Silvana Pareja

La memoria corta y el riesgo de repetir la historia

¿Apostaremos nuevamente por un salto al vacío?

La memoria corta y el riesgo de repetir la historia
Silvana Pareja
05 de junio del 2026

 

“La lucha del hombre contra el poder es la lucha de la memoria contra el olvido”. La frase de Milan Kundera parece describir con precisión uno de los mayores riesgos del Perú actual: olvidar demasiado rápido. Han pasado apenas algunos años desde una de las crisis políticas más graves de nuestra historia reciente y, aun así, algunos vuelven a mirar propuestas radicales como si el costo de improvisar con el país hubiese sido insignificante. Como si el deterioro institucional y económico vivido hubiera sido un episodio menor y no una advertencia dolorosa.

Hoy algunos intentan convencernos de que Roberto Sánchez representa la “esperanza popular”, el “cambio verdadero” o la tan repetida “igualdad para todos”. Pero conviene detenernos un momento y formular una pregunta elemental: ¿acaso el resto de peruanos no quiere también un país más justo? ¿Quién podría estar a favor de la pobreza, la desigualdad o la exclusión? Nadie.

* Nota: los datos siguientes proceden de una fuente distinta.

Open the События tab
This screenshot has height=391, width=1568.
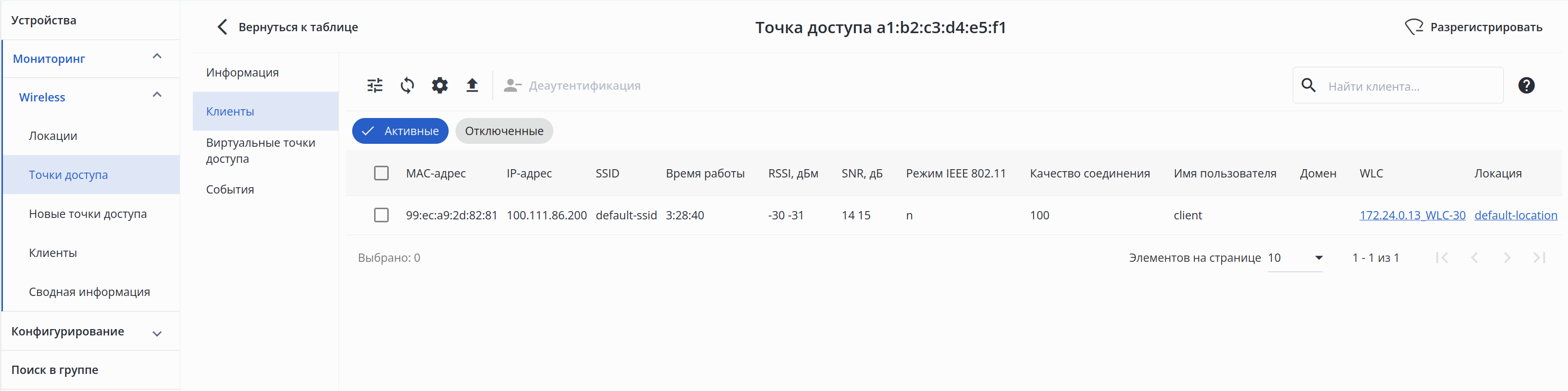coord(230,190)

Todos aspiramos a una sociedad con mayores oportunidades, menos brechas sociales y más movilidad económica. El verdadero debate está en el camino que se propone para alcanzarlo. Porque existe una diferencia enorme entre construir prosperidad y fomentar dependencia, entre crear oportunidades sostenibles y normalizar modelos donde el ciudadano termina subordinado a la incertidumbre política o al asistencialismo permanente. El peruano necesita estabilidad, empleo, seguridad jurídica y un Estado que facilite el crecimiento del emprendedor y del pequeño empresario. No necesita incertidumbre económica ni discursos sin una hoja de ruta clara.

Lo verdaderamente inquietante de Roberto Sánchez no es únicamente el discurso, sino el proyecto político que representa y el nivel de incertidumbre que arrastra consigo. Porque más allá de las consignas emocionales, el país necesita respuestas concretas. ¿Dónde está la estrategia económica seria? ¿Cómo se garantizará empleo, inversión y estabilidad? ¿Cuál es el plan frente a la inseguridad ciudadana, la informalidad laboral o la desaceleración económica? ¿Qué ocurrirá con instituciones fundamentales para la estabilidad financiera y la confianza de los mercados?

La confianza económica tarda años en construirse y puede deteriorarse en semanas. Y cuando eso ocurre, quienes más sufren no son quienes tienen privilegios, sino las familias que viven del trabajo diario, del pequeño negocio o del esfuerzo constante para salir adelante.

Quizá lo más preocupante sea escuchar a quienes afirman con tranquilidad: “No importa si gana, igual el Congreso lo vaca”. ¿De verdad no aprendimos nada? El poder no funciona así. Una vez instalado en Palacio, cualquier presidente adquiere capacidad de negociación y margen suficiente para sostenerse. Apostar a una eventual vacancia no es una estrategia política; es una irresponsabilidad.

El Perú ya pagó demasiado caro el precio de la improvisación. Apostar nuevamente por un salto al vacío no sería esperanza, sino un grave error. El país necesita ciudadanos que voten con memoria, razón y responsabilidad.